- Dataset entries
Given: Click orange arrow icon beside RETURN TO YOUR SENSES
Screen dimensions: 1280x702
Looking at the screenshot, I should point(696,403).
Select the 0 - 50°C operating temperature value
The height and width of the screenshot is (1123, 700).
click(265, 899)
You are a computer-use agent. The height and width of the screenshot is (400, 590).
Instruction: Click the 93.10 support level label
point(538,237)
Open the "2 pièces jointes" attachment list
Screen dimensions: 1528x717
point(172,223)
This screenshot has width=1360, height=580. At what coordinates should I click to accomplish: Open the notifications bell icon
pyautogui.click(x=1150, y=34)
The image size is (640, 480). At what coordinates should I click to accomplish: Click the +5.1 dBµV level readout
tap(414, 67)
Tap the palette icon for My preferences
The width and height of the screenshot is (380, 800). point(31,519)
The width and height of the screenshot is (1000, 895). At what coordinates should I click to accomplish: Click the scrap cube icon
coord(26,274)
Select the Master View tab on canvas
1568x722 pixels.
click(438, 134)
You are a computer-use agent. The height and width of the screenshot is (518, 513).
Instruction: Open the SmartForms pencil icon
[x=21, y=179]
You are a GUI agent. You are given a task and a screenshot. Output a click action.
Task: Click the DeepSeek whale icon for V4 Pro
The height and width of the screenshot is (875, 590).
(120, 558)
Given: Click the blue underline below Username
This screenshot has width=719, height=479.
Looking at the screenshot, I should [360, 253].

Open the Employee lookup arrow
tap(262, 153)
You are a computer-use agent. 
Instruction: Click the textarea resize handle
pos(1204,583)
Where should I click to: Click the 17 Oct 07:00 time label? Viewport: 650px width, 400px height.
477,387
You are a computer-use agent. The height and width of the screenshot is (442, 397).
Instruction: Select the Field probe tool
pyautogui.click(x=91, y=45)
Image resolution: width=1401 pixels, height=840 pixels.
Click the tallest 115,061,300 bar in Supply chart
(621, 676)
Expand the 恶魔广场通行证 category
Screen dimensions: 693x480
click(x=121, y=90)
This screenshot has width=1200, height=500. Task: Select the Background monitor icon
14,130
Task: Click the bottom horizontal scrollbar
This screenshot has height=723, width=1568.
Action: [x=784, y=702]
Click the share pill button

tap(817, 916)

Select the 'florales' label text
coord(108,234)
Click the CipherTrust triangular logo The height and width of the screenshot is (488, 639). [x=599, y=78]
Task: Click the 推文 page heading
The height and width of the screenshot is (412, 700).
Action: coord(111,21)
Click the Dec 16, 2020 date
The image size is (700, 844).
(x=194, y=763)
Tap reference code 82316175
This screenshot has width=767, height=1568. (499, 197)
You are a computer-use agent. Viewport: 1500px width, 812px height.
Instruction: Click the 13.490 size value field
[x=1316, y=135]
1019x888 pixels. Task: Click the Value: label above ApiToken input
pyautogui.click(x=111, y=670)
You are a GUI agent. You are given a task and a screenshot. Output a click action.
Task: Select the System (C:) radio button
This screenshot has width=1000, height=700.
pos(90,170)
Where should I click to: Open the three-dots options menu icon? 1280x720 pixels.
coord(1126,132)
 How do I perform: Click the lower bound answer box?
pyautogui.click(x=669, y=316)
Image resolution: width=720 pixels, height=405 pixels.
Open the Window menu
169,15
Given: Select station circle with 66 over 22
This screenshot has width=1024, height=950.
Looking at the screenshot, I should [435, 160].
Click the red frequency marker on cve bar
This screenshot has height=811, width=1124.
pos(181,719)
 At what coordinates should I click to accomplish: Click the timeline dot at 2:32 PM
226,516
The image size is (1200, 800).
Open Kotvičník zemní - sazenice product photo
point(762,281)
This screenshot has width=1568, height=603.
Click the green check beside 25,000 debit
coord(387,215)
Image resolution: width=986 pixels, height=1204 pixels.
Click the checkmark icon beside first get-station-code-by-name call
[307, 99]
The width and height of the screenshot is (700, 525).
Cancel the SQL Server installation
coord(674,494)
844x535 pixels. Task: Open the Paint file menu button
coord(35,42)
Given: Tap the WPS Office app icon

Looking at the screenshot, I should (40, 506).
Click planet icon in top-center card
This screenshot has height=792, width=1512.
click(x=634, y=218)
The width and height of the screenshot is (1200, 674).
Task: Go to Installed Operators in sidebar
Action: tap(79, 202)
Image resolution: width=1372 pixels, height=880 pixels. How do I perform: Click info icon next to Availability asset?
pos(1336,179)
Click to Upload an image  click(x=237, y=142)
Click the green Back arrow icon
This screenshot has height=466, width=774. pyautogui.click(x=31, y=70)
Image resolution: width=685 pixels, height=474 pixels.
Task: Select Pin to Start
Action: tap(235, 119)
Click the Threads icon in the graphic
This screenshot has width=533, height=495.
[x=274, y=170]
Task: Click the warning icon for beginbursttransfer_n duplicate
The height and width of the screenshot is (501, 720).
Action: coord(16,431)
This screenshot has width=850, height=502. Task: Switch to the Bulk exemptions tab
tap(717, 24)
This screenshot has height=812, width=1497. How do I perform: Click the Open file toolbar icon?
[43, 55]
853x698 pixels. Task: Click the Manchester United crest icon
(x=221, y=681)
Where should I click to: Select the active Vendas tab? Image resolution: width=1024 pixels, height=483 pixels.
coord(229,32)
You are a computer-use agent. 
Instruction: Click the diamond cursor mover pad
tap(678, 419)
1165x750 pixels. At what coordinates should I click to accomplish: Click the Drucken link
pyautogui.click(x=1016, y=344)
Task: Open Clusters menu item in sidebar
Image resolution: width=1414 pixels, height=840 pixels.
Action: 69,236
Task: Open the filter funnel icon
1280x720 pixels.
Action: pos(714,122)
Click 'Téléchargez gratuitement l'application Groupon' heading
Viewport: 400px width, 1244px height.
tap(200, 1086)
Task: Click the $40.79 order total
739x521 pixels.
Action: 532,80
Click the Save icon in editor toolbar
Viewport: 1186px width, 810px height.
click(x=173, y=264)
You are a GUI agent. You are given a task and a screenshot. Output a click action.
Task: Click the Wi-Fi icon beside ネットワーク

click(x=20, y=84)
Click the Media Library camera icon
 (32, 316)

- PROBLEM
Find the word "computer" in the entries and show each line where it is found.

- ANSWER BOX
You are a computer-use agent. The height and width of the screenshot is (400, 590).
You are a computer-use agent. The height and width of the screenshot is (518, 513).
You are a computer-use agent. 
You are a computer-use agent. The height and width of the screenshot is (442, 397).
You are a computer-use agent. Viewport: 1500px width, 812px height.
You are a computer-use agent. 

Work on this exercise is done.